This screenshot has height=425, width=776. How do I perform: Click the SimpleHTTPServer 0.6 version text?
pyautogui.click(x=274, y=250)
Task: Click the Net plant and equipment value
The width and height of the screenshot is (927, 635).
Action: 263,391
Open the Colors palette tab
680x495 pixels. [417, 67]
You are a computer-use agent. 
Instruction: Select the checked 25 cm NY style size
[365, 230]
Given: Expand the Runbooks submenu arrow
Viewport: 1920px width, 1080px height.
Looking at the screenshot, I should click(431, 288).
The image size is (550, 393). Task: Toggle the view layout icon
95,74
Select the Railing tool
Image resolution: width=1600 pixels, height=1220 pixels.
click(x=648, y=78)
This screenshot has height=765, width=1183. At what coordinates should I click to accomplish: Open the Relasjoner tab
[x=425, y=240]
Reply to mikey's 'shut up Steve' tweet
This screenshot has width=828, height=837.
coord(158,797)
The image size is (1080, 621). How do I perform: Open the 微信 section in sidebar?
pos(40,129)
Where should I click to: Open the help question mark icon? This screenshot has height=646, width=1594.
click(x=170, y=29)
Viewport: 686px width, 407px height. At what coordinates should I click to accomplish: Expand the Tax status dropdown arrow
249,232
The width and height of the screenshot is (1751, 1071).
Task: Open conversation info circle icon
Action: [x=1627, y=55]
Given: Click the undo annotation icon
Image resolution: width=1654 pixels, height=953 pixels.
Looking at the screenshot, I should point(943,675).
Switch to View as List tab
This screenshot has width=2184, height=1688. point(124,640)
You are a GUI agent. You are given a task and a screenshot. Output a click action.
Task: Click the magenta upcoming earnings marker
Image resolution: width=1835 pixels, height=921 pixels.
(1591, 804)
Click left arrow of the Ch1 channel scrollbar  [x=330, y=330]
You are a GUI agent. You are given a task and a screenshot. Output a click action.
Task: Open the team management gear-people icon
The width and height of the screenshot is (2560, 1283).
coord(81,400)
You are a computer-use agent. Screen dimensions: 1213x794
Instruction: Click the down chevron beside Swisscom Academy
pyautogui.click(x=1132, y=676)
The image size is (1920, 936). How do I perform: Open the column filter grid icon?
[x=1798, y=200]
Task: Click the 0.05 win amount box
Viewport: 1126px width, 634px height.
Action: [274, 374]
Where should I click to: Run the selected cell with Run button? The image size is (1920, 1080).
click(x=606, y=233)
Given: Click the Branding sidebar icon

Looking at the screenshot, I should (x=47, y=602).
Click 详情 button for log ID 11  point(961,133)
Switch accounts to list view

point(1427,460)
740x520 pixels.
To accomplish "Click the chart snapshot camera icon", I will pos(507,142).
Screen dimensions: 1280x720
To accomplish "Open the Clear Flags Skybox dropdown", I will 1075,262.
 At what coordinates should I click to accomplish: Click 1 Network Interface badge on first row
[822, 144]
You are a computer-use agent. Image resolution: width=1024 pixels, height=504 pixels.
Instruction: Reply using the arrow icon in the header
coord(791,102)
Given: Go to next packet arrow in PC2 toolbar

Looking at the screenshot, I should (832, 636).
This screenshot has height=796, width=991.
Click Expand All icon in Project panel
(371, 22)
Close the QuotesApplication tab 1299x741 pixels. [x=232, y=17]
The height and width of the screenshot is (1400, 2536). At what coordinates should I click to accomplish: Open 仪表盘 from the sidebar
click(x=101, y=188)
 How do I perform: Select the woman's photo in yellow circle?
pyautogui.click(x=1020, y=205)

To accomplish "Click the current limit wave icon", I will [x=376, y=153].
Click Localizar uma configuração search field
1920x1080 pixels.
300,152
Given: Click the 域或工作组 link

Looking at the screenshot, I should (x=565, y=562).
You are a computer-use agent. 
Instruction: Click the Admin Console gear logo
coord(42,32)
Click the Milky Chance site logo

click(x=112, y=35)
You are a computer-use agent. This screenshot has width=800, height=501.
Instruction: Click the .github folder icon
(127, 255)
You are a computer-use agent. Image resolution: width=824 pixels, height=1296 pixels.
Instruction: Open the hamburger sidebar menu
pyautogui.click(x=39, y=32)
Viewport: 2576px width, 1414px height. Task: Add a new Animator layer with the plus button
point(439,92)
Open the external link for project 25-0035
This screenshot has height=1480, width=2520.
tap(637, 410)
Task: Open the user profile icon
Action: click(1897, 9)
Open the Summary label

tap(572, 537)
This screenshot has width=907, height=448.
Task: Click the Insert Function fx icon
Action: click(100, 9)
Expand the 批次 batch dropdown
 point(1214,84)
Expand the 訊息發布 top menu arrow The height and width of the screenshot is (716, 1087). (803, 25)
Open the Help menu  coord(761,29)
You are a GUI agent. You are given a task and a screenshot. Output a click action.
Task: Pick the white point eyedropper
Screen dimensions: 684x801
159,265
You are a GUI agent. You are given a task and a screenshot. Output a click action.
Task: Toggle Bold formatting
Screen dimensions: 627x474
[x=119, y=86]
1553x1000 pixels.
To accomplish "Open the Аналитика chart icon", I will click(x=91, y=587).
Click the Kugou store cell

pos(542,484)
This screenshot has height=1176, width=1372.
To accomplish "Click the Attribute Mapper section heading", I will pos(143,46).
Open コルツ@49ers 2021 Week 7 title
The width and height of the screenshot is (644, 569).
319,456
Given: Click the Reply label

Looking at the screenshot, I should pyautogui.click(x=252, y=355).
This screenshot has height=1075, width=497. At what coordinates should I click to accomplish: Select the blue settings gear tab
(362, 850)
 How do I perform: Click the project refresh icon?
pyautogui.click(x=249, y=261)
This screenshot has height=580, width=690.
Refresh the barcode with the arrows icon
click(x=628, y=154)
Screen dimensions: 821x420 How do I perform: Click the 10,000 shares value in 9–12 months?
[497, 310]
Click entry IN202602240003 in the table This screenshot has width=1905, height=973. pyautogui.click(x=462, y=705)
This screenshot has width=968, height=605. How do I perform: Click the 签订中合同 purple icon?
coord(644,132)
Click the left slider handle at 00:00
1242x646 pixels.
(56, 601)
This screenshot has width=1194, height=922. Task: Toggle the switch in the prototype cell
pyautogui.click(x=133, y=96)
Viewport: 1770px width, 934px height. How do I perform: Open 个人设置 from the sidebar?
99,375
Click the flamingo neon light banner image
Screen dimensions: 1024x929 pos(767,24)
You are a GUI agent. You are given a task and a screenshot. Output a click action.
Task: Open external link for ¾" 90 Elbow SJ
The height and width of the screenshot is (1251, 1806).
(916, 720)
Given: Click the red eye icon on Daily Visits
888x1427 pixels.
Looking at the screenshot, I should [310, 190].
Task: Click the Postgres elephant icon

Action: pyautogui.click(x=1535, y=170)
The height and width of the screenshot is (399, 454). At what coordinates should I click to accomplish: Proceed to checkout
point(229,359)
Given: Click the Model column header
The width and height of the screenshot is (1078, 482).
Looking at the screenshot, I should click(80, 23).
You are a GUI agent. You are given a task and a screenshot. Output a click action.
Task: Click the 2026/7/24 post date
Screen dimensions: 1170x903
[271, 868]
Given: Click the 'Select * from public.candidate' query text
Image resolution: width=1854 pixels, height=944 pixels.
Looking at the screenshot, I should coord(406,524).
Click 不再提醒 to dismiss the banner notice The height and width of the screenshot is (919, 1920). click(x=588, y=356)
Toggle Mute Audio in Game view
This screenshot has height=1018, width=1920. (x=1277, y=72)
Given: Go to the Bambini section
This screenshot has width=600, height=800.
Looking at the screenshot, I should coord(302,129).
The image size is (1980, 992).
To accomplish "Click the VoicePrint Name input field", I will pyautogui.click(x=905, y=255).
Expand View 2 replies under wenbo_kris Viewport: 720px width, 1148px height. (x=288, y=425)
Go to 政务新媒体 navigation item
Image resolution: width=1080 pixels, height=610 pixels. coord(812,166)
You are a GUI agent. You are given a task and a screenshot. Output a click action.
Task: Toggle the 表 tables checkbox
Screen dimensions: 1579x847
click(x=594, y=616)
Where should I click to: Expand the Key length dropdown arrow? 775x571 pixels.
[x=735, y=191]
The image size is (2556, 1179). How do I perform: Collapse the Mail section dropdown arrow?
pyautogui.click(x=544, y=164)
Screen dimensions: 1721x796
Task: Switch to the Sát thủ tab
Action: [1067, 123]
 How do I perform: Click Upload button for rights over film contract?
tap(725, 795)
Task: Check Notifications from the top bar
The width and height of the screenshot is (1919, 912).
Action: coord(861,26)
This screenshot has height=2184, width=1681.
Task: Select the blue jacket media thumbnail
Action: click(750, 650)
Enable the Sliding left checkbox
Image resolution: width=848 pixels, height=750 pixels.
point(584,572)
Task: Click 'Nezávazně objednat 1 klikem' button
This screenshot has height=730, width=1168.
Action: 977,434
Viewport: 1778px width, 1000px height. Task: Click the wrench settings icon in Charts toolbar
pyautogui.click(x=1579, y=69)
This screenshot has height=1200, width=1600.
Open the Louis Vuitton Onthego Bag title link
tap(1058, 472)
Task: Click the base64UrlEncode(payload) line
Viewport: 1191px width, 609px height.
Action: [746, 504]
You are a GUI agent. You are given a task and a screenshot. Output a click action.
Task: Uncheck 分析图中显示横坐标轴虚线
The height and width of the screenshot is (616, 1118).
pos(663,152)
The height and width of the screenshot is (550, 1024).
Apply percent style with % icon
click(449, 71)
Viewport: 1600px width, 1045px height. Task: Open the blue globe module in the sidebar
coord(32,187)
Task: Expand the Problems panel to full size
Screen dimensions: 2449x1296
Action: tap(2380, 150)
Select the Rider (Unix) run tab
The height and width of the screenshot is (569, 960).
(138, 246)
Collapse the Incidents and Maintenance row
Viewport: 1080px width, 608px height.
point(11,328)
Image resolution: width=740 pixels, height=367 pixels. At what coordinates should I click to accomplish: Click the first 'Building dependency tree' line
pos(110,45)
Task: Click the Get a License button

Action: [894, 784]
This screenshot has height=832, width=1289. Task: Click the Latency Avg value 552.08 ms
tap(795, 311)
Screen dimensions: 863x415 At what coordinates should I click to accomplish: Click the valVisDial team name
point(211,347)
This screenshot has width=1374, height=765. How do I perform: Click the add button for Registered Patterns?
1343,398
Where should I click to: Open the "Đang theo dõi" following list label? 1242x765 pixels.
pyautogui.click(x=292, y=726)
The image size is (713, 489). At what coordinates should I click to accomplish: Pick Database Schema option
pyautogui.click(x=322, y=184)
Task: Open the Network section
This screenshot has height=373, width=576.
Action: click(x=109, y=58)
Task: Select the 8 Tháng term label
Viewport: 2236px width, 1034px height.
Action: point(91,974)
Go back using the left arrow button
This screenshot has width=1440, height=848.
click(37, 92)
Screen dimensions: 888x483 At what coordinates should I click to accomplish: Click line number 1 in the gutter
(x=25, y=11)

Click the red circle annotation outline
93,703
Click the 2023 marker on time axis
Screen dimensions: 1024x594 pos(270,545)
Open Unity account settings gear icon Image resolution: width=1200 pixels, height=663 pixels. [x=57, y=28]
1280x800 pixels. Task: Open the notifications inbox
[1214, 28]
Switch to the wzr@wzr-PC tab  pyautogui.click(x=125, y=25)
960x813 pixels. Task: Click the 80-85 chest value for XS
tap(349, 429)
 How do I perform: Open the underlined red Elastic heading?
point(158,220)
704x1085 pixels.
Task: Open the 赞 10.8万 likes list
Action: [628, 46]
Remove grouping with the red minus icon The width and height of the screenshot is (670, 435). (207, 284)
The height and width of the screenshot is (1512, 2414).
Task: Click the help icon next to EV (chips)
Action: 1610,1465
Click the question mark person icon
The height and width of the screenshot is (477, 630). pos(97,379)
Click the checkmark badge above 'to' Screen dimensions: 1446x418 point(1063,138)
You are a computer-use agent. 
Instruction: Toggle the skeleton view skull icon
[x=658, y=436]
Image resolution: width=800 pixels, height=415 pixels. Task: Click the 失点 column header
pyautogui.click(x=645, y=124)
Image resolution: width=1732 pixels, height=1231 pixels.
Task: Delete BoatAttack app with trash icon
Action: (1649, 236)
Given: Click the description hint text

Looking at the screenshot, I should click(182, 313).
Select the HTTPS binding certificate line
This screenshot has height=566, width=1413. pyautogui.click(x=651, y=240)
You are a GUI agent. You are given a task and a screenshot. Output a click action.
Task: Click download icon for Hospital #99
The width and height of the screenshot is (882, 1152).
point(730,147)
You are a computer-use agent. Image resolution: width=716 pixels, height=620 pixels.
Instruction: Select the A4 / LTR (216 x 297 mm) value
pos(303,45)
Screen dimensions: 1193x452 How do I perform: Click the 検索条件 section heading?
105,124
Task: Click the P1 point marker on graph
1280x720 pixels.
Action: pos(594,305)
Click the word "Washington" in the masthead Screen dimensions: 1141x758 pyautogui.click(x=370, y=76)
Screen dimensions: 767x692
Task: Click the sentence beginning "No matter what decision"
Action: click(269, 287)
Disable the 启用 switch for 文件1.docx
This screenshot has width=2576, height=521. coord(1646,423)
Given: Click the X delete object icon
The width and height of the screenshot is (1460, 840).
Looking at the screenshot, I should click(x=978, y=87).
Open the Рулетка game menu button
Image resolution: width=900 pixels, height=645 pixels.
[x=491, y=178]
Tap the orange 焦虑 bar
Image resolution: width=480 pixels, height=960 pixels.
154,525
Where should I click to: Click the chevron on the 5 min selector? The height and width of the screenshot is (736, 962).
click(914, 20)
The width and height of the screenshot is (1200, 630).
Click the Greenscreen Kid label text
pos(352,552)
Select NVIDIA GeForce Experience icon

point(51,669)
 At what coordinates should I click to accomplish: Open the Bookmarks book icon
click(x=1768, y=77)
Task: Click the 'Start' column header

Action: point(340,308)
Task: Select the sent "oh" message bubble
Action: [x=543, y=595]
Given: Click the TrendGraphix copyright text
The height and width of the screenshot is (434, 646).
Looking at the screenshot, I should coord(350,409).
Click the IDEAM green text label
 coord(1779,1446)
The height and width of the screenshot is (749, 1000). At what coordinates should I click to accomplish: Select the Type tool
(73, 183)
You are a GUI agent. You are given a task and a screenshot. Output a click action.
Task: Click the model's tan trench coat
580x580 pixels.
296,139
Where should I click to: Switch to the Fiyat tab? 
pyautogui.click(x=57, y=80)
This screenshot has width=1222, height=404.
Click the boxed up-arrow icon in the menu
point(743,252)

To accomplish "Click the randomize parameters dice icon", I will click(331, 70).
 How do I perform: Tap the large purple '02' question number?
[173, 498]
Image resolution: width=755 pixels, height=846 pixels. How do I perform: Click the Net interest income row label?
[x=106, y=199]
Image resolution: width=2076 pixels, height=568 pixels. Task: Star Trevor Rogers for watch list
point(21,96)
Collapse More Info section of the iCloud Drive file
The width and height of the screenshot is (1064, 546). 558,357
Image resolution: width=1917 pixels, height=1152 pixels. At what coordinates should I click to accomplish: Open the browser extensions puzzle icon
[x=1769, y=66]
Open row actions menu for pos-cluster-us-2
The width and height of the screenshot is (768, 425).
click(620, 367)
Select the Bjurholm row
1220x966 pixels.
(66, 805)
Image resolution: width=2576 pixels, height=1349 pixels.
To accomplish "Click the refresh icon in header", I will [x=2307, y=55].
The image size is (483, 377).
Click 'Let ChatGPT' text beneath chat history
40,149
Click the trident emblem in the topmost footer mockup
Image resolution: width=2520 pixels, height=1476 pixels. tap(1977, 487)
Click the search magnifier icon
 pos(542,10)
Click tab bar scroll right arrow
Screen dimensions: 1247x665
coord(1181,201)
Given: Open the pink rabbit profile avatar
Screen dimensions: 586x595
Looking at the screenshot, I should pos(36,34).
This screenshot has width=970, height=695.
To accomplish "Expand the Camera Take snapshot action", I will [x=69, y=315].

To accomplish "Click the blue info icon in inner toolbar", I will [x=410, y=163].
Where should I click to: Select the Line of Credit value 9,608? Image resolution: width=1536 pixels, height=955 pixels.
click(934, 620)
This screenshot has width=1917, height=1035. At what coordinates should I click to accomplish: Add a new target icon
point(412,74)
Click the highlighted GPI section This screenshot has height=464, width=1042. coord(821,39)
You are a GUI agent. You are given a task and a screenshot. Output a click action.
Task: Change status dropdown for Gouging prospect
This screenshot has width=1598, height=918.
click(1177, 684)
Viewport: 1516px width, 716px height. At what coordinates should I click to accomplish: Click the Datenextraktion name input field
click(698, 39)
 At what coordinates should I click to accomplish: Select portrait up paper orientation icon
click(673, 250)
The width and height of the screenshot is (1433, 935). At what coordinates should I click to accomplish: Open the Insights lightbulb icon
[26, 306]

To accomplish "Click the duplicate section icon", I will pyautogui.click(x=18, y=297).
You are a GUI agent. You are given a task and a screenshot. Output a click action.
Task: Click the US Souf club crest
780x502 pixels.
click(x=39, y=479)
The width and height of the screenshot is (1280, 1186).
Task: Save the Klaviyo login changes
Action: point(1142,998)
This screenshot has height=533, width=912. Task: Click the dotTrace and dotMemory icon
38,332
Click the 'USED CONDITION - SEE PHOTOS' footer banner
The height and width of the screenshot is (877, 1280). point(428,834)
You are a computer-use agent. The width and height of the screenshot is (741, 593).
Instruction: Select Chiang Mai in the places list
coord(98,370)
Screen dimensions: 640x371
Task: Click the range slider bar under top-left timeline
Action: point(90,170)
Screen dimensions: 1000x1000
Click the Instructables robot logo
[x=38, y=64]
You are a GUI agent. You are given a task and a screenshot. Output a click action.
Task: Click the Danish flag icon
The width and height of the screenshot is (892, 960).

-----

§ **Job**
Reproduce word for word the stretch of the listing above from the line containing "Given: Expand the Runbooks submenu arrow" through the line containing "Click 详情 button", with both of those lines included.

§ **Response**
Given: Expand the Runbooks submenu arrow
Viewport: 1920px width, 1080px height.
Looking at the screenshot, I should click(431, 288).
The image size is (550, 393). Task: Toggle the view layout icon
95,74
Select the Railing tool
Image resolution: width=1600 pixels, height=1220 pixels.
click(x=648, y=78)
This screenshot has height=765, width=1183. At what coordinates should I click to accomplish: Open the Relasjoner tab
[x=425, y=240]
Reply to mikey's 'shut up Steve' tweet
This screenshot has width=828, height=837.
coord(158,797)
The image size is (1080, 621). How do I perform: Open the 微信 section in sidebar?
pos(40,129)
Where should I click to: Open the help question mark icon? This screenshot has height=646, width=1594.
click(x=170, y=29)
Viewport: 686px width, 407px height. At what coordinates should I click to accomplish: Expand the Tax status dropdown arrow
249,232
The width and height of the screenshot is (1751, 1071).
Task: Open conversation info circle icon
Action: [x=1627, y=55]
Given: Click the undo annotation icon
Image resolution: width=1654 pixels, height=953 pixels.
Looking at the screenshot, I should point(943,675).
Switch to View as List tab
This screenshot has width=2184, height=1688. point(124,640)
You are a GUI agent. You are given a task and a screenshot. Output a click action.
Task: Click the magenta upcoming earnings marker
Image resolution: width=1835 pixels, height=921 pixels.
(1591, 804)
Click left arrow of the Ch1 channel scrollbar  [x=330, y=330]
You are a GUI agent. You are given a task and a screenshot. Output a click action.
Task: Open the team management gear-people icon
The width and height of the screenshot is (2560, 1283).
coord(81,400)
You are a computer-use agent. Screen dimensions: 1213x794
Instruction: Click the down chevron beside Swisscom Academy
pyautogui.click(x=1132, y=676)
The image size is (1920, 936). How do I perform: Open the column filter grid icon?
[x=1798, y=200]
Task: Click the 0.05 win amount box
Viewport: 1126px width, 634px height.
Action: [274, 374]
Where should I click to: Run the selected cell with Run button? The image size is (1920, 1080).
click(x=606, y=233)
Given: Click the Branding sidebar icon

Looking at the screenshot, I should (x=47, y=602).
Click 详情 button for log ID 11  point(961,133)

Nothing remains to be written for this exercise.